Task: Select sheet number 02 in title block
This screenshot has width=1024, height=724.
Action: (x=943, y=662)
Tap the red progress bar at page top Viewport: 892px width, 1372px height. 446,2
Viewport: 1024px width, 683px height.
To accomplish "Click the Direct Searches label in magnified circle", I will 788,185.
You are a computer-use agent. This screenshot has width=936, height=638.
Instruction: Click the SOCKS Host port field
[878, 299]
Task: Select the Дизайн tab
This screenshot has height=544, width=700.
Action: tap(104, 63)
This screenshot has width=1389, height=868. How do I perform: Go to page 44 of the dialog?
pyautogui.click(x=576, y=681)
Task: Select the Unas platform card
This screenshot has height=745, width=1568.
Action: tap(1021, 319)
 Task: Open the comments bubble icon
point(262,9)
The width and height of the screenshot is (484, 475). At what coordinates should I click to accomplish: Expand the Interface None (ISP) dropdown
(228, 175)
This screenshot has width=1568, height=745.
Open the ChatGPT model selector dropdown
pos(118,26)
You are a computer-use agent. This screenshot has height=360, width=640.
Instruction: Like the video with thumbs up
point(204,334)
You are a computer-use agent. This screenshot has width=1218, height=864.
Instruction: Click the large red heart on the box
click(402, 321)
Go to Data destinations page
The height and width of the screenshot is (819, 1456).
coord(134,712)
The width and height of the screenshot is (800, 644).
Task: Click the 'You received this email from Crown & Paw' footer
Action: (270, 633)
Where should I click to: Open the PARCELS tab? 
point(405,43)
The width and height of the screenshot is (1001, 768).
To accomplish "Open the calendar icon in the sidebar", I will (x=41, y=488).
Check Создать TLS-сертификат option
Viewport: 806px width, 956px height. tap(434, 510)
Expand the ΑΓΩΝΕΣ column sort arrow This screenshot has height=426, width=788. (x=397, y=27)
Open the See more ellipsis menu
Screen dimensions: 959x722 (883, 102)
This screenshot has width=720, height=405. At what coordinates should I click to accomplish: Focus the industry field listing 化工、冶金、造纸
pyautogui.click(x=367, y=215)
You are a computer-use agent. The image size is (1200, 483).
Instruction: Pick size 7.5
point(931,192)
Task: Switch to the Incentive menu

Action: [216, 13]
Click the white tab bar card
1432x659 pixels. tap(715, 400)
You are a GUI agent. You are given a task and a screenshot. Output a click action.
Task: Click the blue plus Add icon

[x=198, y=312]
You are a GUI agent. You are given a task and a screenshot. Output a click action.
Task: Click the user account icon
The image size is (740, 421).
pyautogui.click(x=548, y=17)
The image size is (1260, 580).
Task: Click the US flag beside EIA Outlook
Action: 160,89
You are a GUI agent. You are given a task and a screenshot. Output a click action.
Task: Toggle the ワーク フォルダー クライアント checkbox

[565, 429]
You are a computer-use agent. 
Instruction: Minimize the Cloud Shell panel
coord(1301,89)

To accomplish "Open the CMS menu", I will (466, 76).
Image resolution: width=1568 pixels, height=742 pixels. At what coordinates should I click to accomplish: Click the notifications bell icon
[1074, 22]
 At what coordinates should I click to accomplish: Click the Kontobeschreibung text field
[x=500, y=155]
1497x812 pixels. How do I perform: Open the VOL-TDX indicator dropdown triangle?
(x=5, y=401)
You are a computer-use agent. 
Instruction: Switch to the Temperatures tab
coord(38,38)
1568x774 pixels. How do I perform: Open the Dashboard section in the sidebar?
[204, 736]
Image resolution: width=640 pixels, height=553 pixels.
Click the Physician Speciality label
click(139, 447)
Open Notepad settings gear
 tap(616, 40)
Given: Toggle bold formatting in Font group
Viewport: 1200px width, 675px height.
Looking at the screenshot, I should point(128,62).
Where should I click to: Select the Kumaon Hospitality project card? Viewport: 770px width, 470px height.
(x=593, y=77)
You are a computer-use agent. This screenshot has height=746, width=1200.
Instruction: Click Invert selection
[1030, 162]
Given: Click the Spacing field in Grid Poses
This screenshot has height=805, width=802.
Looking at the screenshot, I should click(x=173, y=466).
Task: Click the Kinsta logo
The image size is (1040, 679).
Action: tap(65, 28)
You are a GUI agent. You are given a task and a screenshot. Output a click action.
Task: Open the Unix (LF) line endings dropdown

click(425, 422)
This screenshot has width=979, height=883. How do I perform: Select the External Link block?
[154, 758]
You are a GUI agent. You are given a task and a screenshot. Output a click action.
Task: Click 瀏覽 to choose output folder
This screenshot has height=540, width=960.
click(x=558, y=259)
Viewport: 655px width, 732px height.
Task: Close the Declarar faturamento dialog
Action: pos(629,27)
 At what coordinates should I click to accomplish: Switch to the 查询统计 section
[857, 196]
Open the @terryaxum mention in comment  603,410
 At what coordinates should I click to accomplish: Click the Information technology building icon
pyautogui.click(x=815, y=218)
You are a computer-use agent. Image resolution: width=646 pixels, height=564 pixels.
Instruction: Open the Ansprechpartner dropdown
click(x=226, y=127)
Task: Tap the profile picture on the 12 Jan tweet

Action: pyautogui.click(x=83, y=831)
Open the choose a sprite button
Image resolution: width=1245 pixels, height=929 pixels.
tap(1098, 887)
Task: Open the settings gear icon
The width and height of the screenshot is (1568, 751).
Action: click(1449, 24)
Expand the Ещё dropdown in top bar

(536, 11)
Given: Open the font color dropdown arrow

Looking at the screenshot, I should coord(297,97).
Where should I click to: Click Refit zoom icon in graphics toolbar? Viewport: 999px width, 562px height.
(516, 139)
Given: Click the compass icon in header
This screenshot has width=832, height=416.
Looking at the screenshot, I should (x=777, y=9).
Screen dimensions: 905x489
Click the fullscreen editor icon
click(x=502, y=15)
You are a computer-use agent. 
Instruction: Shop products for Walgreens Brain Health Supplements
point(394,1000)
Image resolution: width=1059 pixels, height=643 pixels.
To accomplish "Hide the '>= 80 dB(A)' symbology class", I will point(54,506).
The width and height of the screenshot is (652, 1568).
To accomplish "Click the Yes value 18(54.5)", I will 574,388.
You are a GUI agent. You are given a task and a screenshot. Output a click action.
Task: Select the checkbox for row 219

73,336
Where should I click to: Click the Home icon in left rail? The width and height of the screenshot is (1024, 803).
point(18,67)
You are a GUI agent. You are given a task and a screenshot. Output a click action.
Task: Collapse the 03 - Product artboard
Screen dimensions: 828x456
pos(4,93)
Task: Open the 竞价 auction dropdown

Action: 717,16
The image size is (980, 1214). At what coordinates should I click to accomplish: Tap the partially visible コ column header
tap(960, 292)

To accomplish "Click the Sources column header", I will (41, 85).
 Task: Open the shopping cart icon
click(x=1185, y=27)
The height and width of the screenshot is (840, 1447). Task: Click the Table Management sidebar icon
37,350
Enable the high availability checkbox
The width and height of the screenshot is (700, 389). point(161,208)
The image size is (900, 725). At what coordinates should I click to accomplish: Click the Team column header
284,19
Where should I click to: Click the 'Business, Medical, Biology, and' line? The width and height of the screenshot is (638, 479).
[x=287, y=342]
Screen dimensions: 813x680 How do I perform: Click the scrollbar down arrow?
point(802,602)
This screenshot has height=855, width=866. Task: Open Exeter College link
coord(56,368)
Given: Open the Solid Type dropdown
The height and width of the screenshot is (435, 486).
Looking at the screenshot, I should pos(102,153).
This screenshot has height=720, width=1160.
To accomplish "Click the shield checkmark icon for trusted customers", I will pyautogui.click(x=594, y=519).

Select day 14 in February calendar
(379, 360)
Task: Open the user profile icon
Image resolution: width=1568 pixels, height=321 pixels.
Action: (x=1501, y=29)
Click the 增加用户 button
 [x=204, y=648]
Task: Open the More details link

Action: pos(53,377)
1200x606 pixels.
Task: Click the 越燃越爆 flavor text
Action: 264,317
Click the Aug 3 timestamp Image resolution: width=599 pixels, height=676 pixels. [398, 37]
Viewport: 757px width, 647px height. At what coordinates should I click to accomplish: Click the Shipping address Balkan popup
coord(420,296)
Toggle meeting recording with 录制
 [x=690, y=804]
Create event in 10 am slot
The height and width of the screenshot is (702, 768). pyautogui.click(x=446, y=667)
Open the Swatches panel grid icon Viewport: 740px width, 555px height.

-.-.-

* _What the exercise asks_
The answer should be the first line of the material and every line after it through the line containing "Viewport: 1024px width, 683px height.", exactly as written, and nothing else.

* _Answer for the task_
Task: Select sheet number 02 in title block
This screenshot has width=1024, height=724.
Action: (x=943, y=662)
Tap the red progress bar at page top Viewport: 892px width, 1372px height. 446,2
Viewport: 1024px width, 683px height.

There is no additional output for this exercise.